Finding the right commodity broker is one of the most critical steps to achieving success in the commodity markets. This is far more important when you are allowing the broker or CTA to help make the trading decisions on your account, rather than using an online broker to place your own trades.
Not all commodity brokers are created equal. There are many who are very young and inexperienced.
This isn’t always a bad thing, but you want to use a broker who exhibits knowledge, skill and success. This can be measured through discussions with the broker and reading his market commentary or watching any interviews the broker might have on record. Typically, a market veteran of 20 years will give you a better feeling over a first year broker.
Researching a Commodity Broker
There will be little information that you can find on the majority of commodity brokers other than the fact that they are registered and the name of the firm where they work. All other information will be obtained through discussions you might have with the broker.
This can be a time consuming process, as it will take a series of conversations to get a good feel for a broker. It can also be a random process as you might simply get to speak with the broker of the day.
One of the better processes is to find a broker who publishes a newsletter or regular market commentary. Here, you can read how the broker interprets the markets and how he trades. You should be able to find out how knowledgeable he is on the markets through the writings. It usually lends more credibility if the broker is published on other websites or periodicals like Futures magazine.
Another option is to look for brokers who are regularly quoted or interviewed in places like the Wall Street Journal, CNBC, Futures or Bloomberg. They usually screen these analysts before they quote them or do an interview. That doesn’t mean they verify their track record, but they can usually tell whether the person is a credible source or not.

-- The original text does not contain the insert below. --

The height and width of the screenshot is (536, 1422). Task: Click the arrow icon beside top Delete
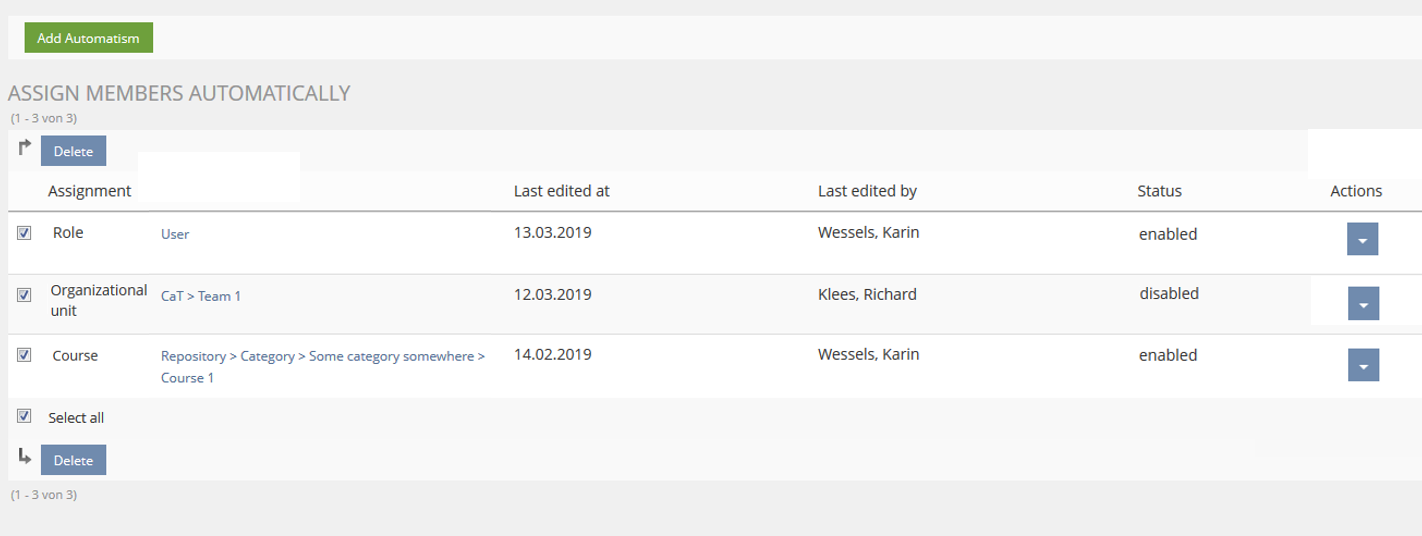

The most successful brokers typically take larger accounts than those who are struggling. Look at it this way – if you were struggling to make your clients money, you would probably take any small sized account. If you have been in the business for a while and your clients did well, you would probably only want to take larger accounts. It is much easier to handle fifty $100,000 accounts than 2,000 accounts that are $2,500. Some have this luxury, others don’t. In all fairness, some brokers are just getting started and they will certainly take smaller accounts. They may or may not be excellent brokers and traders.
Most people opening commodity accounts with full service brokers are simply looking for someone to manage their trading so they can make money. In this case it is very important to find a broker who gives you a comfort level that he or she can help you make money.
Some people ultimately want to learn how to trade commodities. In this case it can also be worthwhile to use a full service commodity broker. You will pay a higher commission rate, but the broker can teach you how to trade as you go along. You might not be able to find an upper tier broker who will help you learn to trade unless you open a large account. However, there are many knowledgeable brokers who can help you.